(Records excerpted from a collection)

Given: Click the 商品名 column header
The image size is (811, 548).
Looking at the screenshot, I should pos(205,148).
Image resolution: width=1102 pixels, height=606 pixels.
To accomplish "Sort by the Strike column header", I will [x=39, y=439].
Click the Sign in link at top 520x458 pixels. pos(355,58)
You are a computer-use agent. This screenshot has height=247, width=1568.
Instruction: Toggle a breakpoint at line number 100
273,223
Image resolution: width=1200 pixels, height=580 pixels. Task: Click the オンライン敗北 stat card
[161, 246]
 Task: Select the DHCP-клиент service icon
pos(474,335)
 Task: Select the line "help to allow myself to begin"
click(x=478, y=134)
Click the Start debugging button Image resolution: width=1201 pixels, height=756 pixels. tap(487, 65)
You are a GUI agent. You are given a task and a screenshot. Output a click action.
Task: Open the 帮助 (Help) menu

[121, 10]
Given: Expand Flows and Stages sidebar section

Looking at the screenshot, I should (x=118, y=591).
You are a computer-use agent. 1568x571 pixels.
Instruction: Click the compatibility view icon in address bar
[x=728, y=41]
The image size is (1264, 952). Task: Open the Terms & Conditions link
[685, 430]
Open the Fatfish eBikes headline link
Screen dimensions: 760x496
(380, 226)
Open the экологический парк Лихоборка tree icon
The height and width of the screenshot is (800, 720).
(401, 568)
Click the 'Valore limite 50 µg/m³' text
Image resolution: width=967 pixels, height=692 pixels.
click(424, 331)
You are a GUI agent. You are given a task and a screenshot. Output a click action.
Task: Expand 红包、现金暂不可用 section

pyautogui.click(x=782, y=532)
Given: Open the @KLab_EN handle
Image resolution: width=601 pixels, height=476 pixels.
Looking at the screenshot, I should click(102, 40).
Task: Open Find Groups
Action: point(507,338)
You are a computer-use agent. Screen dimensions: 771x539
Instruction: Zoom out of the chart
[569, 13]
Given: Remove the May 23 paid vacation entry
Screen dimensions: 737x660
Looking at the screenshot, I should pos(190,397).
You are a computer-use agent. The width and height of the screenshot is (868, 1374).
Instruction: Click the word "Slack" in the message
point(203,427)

The task: Filter the records above and copy every line that contains the word "column".

Result:
Given: Click the 商品名 column header
To accomplish "Sort by the Strike column header", I will [x=39, y=439].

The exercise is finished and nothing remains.